5. Also, have some answers of your own ready. Plan some concise and fascinating answers to questions like, “So, what do you write?” and “Tell me about yourself.” You don’t want to be tongue-tied at those moments!
6. Prepare your book pitch. Make sure you’ve organized your thoughts about the book(s) you’re pitching, so you can easily give a 1 or 2 minute spiel when asked.
7. Approach it with a friend. Make sure you and your friend encourage each other to talk to new people. Be each other’s wingman and moral support—DON’T use each other as a crutch and don’t just talk to each other. You each may know different people, so plan to introduce your friend to people you know, and she can do the same for you. You can also highlight each other’s accomplishments in a conversation.
8. Be a part of the conference. Volunteer to help!
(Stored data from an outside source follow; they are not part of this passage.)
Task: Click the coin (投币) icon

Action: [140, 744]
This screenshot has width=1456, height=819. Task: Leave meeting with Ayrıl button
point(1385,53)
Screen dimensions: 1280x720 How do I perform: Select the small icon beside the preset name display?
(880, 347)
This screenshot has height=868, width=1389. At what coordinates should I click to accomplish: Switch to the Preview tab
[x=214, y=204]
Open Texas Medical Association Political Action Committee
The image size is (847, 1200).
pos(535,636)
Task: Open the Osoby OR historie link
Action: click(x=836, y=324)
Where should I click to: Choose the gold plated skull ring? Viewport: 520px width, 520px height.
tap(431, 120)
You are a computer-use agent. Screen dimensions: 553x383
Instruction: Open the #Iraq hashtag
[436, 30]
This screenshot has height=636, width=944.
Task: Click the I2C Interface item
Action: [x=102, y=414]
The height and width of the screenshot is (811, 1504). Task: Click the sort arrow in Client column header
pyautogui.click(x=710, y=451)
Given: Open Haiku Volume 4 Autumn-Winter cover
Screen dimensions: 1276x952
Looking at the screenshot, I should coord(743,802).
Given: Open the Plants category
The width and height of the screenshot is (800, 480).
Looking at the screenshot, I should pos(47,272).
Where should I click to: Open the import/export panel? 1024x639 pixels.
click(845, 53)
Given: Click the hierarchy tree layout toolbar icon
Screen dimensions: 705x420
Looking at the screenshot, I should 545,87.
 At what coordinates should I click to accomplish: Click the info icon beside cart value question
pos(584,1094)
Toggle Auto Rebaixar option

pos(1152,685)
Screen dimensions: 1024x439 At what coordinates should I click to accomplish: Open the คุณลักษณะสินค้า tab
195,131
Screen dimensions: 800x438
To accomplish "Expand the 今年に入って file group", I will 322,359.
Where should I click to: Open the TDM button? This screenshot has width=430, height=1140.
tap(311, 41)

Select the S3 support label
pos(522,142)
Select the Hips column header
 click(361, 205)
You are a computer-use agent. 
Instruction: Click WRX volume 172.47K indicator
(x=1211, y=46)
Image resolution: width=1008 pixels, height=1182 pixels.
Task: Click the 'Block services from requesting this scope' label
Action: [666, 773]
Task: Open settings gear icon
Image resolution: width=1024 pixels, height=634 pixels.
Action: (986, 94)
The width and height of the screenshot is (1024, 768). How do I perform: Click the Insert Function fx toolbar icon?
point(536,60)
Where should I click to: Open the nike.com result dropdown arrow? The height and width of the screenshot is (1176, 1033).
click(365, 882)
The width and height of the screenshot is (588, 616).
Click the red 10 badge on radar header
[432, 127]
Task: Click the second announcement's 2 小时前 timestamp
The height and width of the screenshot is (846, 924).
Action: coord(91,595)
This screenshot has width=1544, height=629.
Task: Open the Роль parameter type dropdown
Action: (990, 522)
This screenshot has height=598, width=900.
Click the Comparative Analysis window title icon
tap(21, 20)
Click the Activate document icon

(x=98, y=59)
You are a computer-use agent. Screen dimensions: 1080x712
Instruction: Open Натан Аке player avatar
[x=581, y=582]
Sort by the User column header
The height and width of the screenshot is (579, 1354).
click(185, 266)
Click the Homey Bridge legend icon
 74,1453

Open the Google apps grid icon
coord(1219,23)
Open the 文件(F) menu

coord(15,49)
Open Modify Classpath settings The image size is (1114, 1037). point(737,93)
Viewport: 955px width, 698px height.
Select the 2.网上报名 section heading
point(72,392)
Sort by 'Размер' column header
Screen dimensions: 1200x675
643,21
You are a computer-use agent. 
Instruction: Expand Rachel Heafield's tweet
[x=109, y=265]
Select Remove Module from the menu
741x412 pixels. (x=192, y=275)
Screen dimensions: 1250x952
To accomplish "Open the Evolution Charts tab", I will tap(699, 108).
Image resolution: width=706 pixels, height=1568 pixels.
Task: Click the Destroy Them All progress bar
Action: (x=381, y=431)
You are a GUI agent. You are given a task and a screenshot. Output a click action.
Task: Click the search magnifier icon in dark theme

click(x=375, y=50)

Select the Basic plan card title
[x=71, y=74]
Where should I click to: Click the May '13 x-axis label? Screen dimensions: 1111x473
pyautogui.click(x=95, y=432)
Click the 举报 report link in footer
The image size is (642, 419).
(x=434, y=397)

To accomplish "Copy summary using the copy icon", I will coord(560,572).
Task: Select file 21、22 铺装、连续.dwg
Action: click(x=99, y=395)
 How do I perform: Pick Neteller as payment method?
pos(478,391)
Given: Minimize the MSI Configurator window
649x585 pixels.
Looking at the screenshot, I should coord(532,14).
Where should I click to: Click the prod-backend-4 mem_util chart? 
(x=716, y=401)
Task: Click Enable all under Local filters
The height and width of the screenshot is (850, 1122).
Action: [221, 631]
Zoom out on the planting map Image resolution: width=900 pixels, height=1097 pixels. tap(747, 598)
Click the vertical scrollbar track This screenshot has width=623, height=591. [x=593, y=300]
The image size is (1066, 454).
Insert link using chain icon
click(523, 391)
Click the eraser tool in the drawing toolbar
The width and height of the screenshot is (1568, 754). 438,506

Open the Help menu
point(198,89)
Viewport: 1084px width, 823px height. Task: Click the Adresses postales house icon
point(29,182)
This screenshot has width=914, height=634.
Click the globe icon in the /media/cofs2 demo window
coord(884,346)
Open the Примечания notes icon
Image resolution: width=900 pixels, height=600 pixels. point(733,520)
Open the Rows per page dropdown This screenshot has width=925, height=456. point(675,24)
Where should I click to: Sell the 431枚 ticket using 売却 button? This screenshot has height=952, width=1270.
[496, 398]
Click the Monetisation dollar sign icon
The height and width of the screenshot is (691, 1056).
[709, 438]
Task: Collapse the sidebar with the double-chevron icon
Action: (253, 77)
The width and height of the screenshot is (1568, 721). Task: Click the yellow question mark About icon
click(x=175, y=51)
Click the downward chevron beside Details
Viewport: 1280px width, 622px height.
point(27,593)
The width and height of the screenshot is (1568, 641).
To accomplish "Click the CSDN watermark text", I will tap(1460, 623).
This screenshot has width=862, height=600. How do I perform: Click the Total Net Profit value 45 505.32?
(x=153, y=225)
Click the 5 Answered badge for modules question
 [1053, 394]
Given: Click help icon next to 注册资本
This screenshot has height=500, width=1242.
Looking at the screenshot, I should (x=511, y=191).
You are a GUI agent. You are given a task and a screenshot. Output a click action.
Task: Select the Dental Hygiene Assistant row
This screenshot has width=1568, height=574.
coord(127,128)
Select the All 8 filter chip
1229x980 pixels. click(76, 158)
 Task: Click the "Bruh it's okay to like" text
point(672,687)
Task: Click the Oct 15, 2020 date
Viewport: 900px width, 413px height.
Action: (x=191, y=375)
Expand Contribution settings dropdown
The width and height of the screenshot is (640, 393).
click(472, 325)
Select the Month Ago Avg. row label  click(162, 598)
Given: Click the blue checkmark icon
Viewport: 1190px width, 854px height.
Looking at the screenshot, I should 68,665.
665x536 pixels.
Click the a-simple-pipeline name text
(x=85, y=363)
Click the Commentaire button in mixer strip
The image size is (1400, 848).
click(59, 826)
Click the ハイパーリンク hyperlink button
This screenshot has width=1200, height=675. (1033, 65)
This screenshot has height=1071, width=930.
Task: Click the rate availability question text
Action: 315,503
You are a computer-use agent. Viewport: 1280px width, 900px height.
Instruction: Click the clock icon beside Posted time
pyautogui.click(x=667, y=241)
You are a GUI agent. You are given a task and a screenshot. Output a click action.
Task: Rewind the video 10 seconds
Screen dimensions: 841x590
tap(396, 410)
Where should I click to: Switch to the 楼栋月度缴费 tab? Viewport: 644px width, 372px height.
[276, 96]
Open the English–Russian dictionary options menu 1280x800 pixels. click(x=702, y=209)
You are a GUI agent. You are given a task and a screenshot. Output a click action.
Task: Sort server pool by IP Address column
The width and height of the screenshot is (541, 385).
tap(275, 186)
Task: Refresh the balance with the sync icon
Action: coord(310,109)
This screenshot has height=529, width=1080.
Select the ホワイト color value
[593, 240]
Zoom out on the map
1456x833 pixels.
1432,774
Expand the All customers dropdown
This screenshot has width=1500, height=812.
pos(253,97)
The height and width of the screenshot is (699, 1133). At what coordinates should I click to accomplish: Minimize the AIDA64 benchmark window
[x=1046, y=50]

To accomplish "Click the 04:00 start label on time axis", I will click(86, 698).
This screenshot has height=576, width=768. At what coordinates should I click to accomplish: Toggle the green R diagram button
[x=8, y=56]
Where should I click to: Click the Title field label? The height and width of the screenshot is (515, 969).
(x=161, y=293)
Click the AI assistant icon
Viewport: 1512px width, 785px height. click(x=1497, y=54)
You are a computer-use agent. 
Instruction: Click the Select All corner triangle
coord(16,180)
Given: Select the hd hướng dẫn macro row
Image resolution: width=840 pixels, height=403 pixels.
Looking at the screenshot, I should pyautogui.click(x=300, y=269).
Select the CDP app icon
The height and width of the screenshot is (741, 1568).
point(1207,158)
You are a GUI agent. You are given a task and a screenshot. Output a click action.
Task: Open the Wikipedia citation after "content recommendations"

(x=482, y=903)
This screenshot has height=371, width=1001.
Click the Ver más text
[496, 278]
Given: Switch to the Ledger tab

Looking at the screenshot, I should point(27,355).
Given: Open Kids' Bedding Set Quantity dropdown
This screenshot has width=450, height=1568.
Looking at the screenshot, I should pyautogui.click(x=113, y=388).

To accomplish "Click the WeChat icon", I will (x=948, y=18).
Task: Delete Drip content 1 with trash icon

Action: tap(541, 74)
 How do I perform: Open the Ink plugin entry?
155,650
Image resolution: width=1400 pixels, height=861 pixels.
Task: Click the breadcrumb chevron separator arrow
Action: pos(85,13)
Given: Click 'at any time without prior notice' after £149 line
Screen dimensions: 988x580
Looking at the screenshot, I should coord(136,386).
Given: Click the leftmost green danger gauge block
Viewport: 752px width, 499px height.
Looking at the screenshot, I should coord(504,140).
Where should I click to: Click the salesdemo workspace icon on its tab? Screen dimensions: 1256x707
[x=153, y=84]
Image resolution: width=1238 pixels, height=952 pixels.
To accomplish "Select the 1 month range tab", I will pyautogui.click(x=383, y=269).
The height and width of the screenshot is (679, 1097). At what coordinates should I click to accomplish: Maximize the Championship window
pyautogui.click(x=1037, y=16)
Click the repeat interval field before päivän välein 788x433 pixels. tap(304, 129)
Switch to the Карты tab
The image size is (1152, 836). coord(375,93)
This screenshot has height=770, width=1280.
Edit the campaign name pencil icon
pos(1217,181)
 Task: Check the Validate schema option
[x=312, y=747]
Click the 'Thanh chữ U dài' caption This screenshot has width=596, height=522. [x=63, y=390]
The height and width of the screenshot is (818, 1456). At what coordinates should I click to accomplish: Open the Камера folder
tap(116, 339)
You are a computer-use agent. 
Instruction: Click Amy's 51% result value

A great way to overcome introvert tendencies is to put yourself in a place where people are coming to you for help or answers to questions. When you’re volunteering, be as friendly and outgoing as you can, allowing for serendipitous connections.
9. Rejuvenate yourself as needed. If, as an introvert, you need solitude to get re-energized, plan time for this. Whether it’s quiet time in your hotel room, a half-hour in the hotel gym or a walk outside, make self-care a priority in your schedule.
Readers, anything to add? Any questions about conferences?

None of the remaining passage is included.